Sales are growing, and people are turning up at in-store events. One thing that made the opening of a second location more viable is the need for less staff than a new business would normally require, Nazzaro said. Most employees who work at the Cambridge location also do double-duty at the Boston one.

“I think this business itself has already started to thrive and started to create a name for itself, separate from Porter Square Books in Cambridge, which is what we want,” Nazzaro said. “We want the two to be connected, but also that one is not a drain on the other. And I think we've already seen that it's not a drain on our main location, and I think that it will continue to stand on its own like that.”

East End Books of Provincetown also opened up a location in Boston's Seaport in December — and owner Jeff Peters said the new store, their third, has thrived.

“It's been really great,” he said. “We've got wonderful comments about the selection of books. it's already become a community space. We have a lot of people come and just hang out, you know, meeting people, buying books, talking about books. It's just been very exciting.”

This is an exterior photograph of a bookstore. The photo is taken from the side. There are glass windows with book displays.
East End Books of Provincetown opened up a Seaport location in December.
Haley Lerner / GBH News GBH News

Expanding in place has also served well for Brookline Booksmith, which nearly doubled its space in 2020 and grew again in 2022, when the store took over adjacent space to bring their total footprint to 12,500 square feet.

“It's been amazing to have more space," said Peter Win, co-owner of Brookline Booksmith. "We've added more space for both books and the other products that we sell. We are able to have our author events upstairs in the middle of the store, which is not something that we did before. That's been a great benefit. It's really hard to imagine going back to the original space at this point.”

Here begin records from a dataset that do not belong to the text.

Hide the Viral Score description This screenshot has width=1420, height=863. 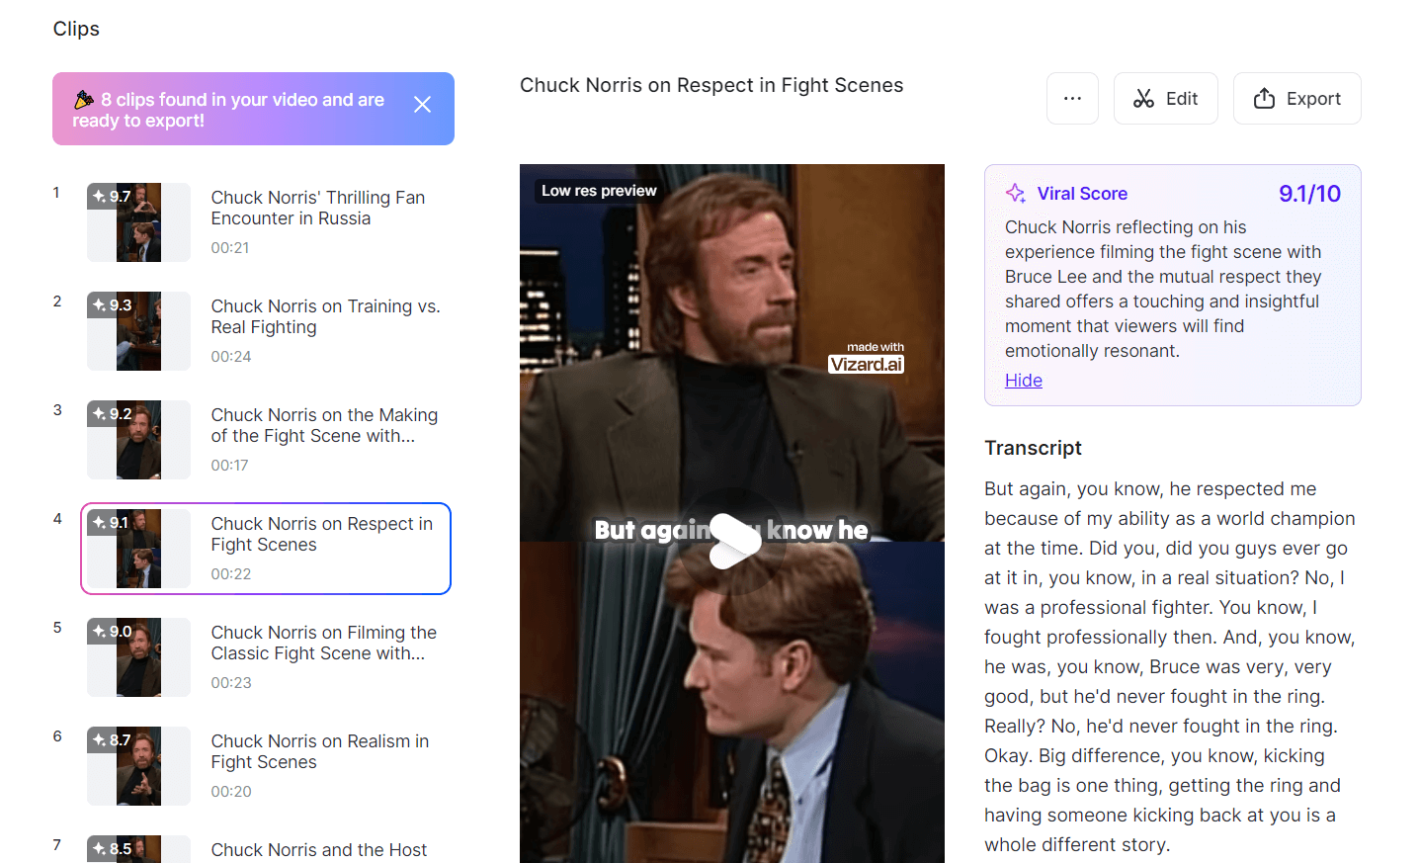(x=1023, y=380)
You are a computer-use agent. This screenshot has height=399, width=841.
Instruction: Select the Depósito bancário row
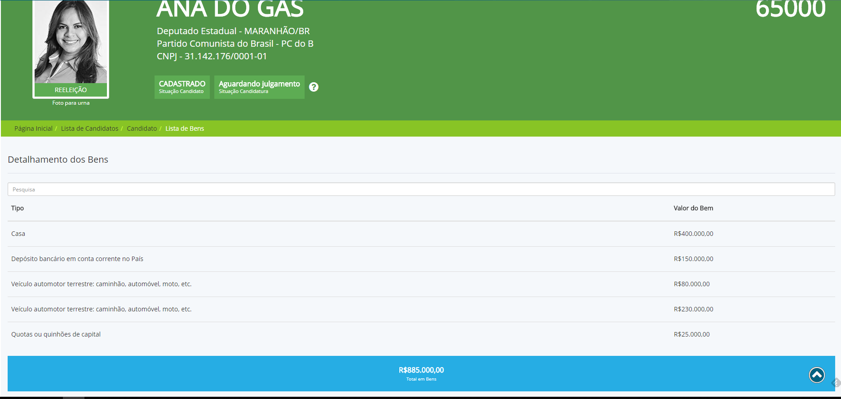pyautogui.click(x=421, y=259)
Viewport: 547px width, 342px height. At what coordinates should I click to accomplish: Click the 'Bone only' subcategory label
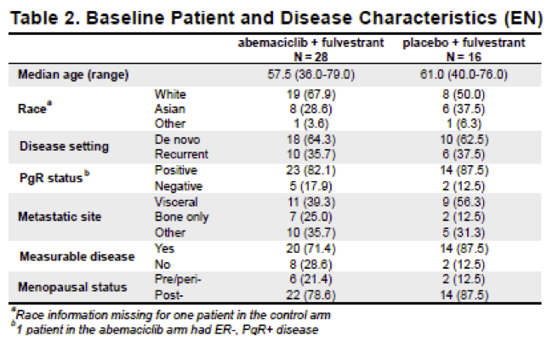pyautogui.click(x=178, y=216)
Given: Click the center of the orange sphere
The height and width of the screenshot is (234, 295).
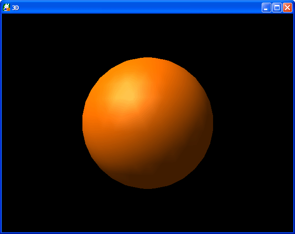Looking at the screenshot, I should (x=148, y=123).
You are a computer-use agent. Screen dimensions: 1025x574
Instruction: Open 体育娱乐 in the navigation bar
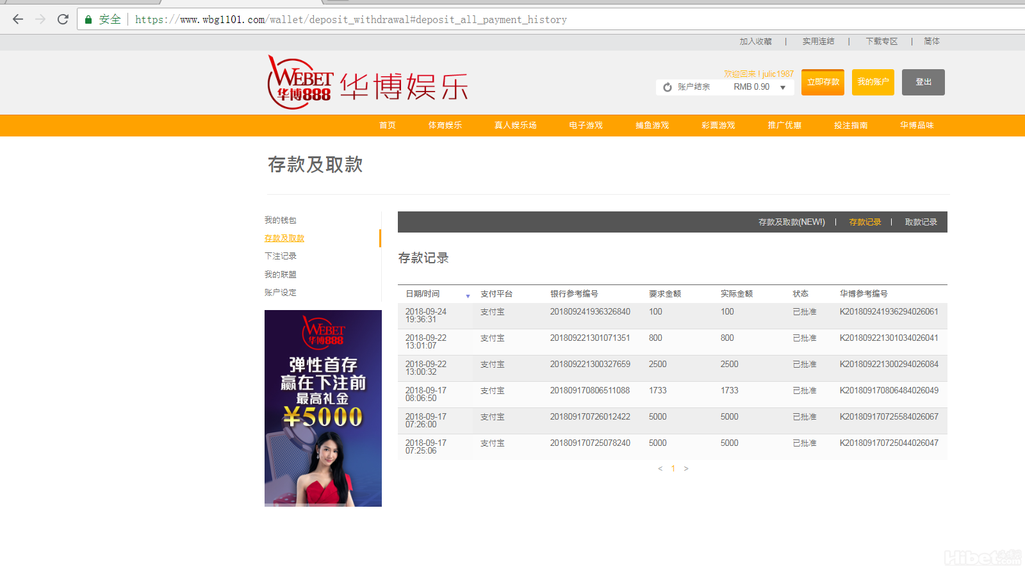click(445, 126)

Win said while retail businesses always have their challenges — rent is higher than before, expenses are greater than ever — their growth has been a success.

The growth is happening outside of existing bookstores too, with new shops coming to the Boston area: Narrative is planning to open in Somerville’s Davis Square, a cat lounge and bookstore called A Sanctuary Cafe is slated to open soon in Beacon Hill, and Book-ish is in the planning stages in Dorchester.

Win said the growing number of bookstores in the Boston area is a positive thing.

“I think it just shows that customers do value having independent bookstores and independent businesses in their communities. I think people have learned how important that is for communities," he said.

And Mayersohn said he isn't ruling out trying to open a new location down the road.

“I think there are a lot of communities that need bookstores,” he said. “So, at some point in the future, I'd like to see whether or not we can, you know, provide other instances of Harvard Book Store. But I don't want to mislead anybody here. Right now, our focus is on the Cambridge store, but I'm a strong believer in the fact that every community should have a bookstore.”